Réussir son purin d'ortie maison
Véritable élixir pour le potager, l'extrait fermenté d'ortie est à la fois un excellent stimulateur de croissance et un fortifiant naturel pour les végétaux. Facile à réaliser et totalement gratuit, il demande simplement de respecter quelques étapes clés, de la récolte à la fermentation. Découvrez la méthode pas à pas pour fabriquer cette préparation incontournable du jardinage au naturel.
La récolte des végétaux et le choix des bonnes pousses
Pour commencer la fabrication de ce purin d'ortie, un engrais vert, il convient de repérer un massif de plantes vigoureuses. On retrouve généralement ces végétaux dans les zones riches en humus, à proximité des anciens tas de bois ou près du compost.
Lors de la cueillette des orties, il est essentiel de privilégier des plantes qui ne sont pas encore montées en graines. Cette précaution évite la dissémination involontaire de nouvelles pousses lors des futurs arrosages au cœur du potager.

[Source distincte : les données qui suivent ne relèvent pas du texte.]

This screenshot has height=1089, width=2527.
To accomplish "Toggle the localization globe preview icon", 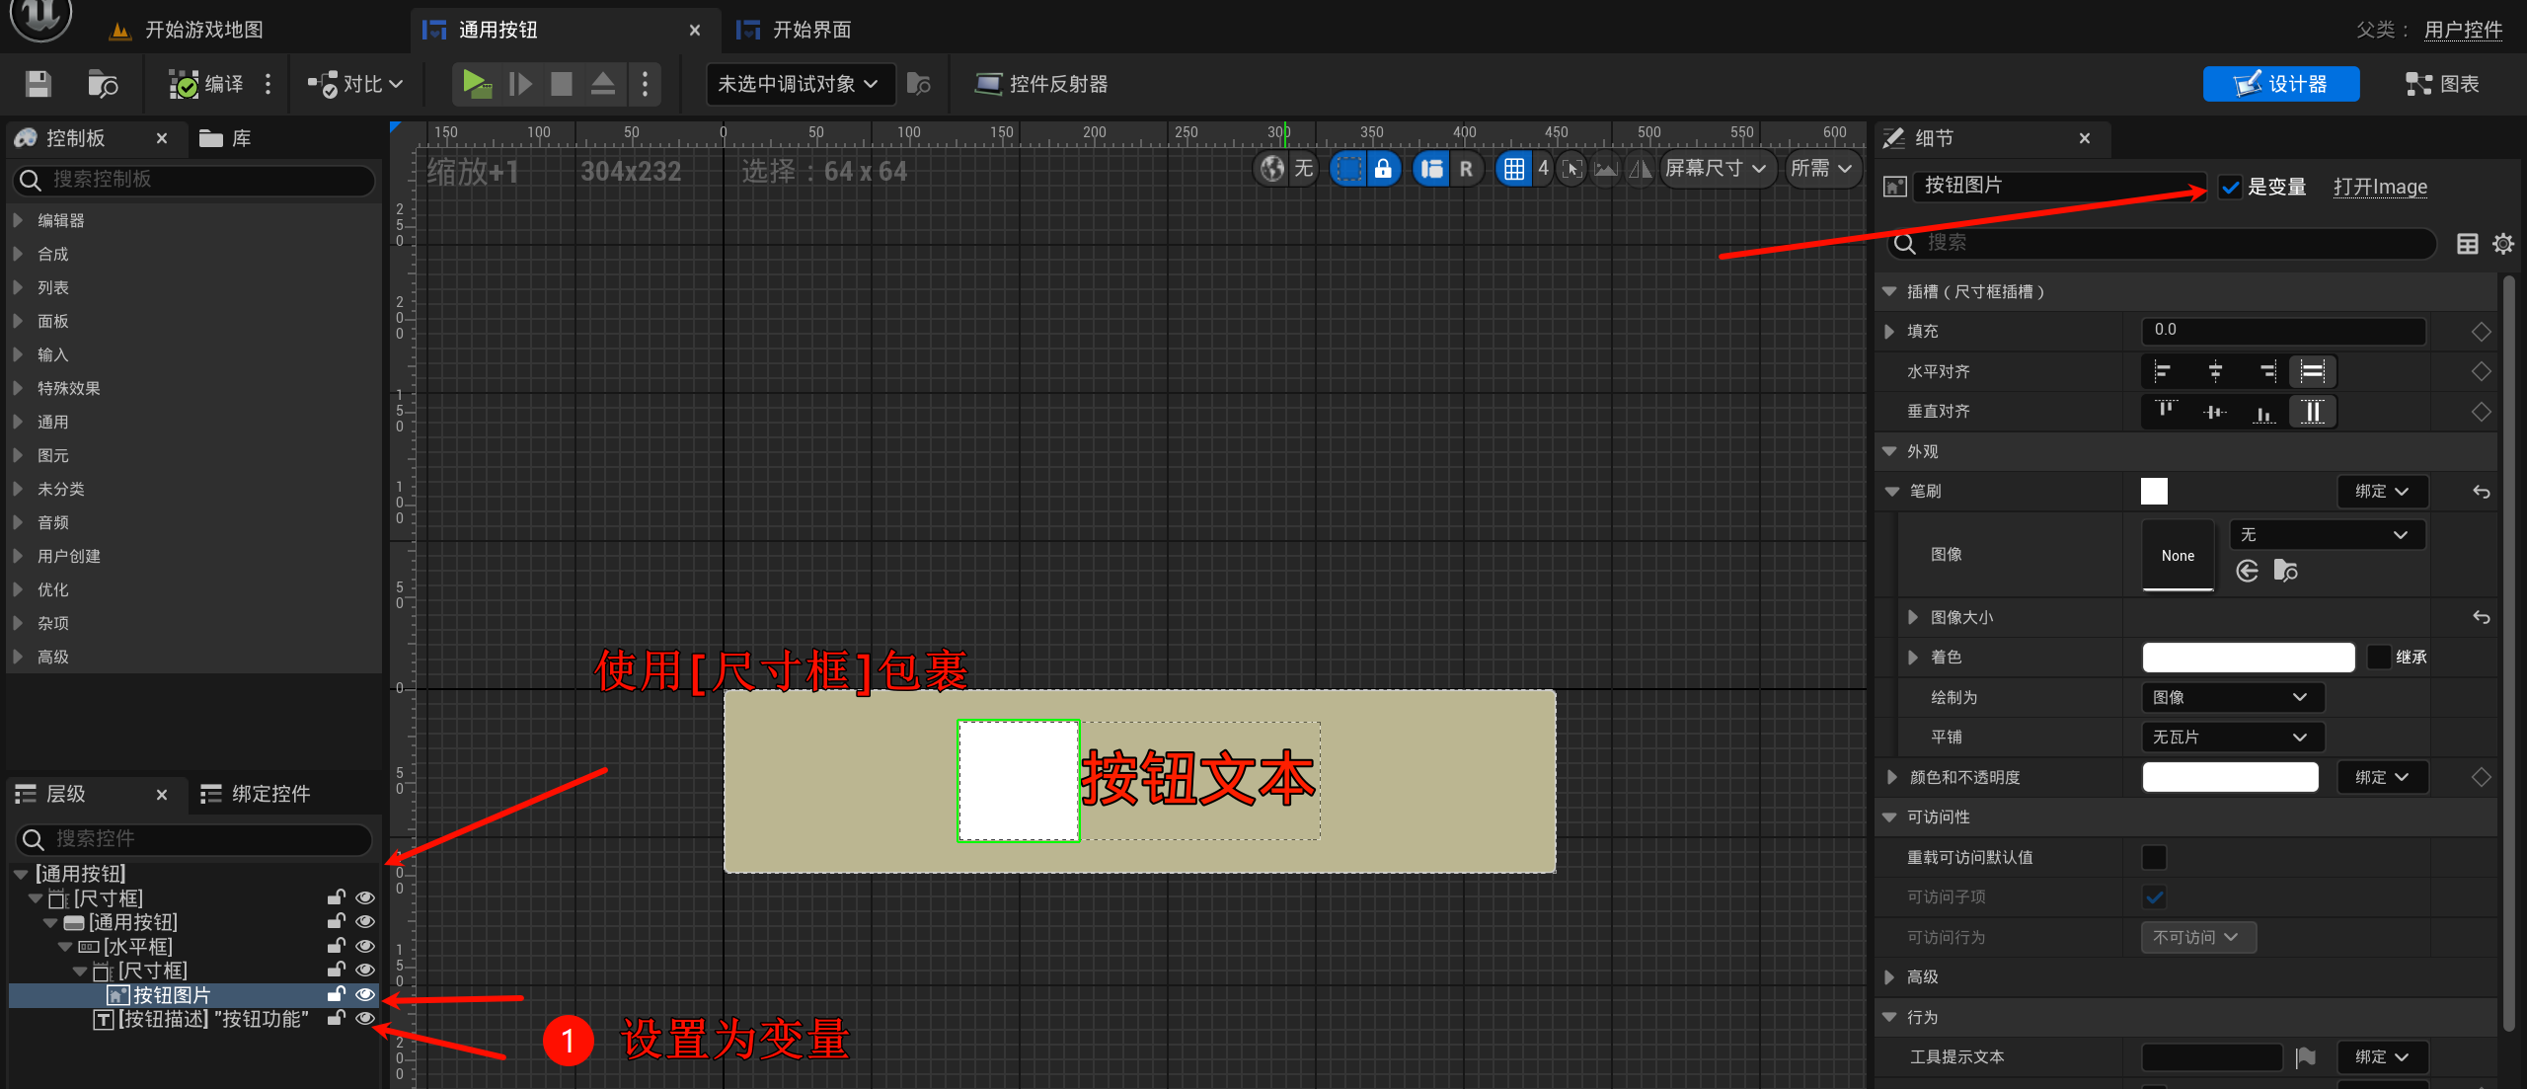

Les tiges sont simplement coupées à la base à l'aide d'un sécateur.
La préparation et la découpe de la matière organique
Une fois la cueillette des orties terminée, un travail de découpe minutieux commence. À l'aide d'une cisaille à haie ou d'un sécateur bien affûté, les tiges sont réduites en petits tronçons. Les parties basses des tiges, souvent trop dures et moins riches en feuillage, peuvent être écartées de la préparation et jetées directement sur le tas de compost où elles serviront d'activateur de décomposition.
Les morceaux feuillus ainsi obtenus sont ensuite versés dans un grand récipient en plastique ou en bois destiné à la macération.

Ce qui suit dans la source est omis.